TASK DATA ->
□ □ □ □ □

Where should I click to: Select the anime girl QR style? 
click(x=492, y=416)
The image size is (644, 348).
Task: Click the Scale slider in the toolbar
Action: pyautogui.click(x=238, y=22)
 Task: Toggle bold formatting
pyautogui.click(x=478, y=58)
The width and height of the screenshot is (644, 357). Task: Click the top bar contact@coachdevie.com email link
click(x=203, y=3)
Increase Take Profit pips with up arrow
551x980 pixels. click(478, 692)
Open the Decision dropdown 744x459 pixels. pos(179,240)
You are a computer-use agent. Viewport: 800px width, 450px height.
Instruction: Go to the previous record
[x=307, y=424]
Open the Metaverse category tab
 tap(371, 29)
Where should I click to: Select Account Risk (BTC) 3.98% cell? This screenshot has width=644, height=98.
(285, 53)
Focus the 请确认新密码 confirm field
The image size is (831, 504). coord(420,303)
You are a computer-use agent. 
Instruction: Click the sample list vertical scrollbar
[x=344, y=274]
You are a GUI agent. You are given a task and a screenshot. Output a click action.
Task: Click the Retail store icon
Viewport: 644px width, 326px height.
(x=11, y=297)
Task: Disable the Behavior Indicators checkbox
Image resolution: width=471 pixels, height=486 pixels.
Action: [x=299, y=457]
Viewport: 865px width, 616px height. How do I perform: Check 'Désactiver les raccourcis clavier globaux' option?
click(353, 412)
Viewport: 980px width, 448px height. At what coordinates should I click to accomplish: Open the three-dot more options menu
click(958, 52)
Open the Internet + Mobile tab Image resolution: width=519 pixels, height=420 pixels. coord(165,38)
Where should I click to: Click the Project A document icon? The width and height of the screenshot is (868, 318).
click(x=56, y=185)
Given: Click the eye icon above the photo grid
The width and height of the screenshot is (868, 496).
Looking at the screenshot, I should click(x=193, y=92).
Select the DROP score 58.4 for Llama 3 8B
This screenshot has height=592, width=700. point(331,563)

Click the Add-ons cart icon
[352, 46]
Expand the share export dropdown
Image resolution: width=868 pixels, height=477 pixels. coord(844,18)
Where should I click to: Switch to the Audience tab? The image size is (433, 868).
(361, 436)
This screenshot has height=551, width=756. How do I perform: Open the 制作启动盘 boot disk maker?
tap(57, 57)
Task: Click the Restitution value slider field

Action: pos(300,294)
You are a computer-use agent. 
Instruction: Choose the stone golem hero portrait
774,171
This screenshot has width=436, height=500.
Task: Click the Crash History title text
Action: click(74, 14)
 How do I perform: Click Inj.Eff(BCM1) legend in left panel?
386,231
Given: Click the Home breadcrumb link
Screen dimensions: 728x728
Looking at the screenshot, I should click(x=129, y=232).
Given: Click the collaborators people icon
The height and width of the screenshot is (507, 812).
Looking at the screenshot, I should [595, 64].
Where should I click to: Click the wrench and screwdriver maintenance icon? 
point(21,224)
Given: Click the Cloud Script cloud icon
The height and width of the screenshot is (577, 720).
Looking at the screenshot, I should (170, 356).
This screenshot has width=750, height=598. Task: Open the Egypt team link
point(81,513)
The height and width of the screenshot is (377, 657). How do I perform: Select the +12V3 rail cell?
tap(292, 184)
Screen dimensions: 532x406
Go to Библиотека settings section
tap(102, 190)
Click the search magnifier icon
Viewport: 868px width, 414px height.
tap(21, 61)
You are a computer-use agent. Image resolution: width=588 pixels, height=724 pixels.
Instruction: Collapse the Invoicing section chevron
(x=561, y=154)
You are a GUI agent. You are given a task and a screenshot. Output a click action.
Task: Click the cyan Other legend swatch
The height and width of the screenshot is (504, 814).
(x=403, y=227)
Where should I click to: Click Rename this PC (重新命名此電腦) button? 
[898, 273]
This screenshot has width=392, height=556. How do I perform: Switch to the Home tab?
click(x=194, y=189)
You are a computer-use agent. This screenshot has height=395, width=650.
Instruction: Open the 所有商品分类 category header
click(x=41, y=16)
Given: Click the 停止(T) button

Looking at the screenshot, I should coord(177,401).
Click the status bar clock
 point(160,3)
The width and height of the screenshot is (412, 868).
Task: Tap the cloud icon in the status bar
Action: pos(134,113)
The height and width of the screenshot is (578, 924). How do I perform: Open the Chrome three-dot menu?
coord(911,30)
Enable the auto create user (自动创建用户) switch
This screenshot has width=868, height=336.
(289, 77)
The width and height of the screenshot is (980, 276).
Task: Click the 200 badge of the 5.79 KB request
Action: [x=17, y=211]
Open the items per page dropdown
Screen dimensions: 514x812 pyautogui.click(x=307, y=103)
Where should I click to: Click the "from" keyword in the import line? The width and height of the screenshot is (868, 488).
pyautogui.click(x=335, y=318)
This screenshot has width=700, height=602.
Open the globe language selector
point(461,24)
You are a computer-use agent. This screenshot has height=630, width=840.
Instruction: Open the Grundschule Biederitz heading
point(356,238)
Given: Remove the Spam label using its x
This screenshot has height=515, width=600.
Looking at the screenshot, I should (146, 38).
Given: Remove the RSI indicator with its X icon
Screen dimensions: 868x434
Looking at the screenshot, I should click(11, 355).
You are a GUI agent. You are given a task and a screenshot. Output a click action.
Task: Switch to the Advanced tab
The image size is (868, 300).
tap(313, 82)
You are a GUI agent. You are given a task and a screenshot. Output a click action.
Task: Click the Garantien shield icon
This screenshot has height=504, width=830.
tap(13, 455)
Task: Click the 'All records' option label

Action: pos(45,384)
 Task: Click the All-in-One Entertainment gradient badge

□ □ □ □ □

EXERCISE DETAILS ->
Your response should be the count of lines in the material above that contain "computer", with nothing added.

SOLUTION TO THIS TASK ->
6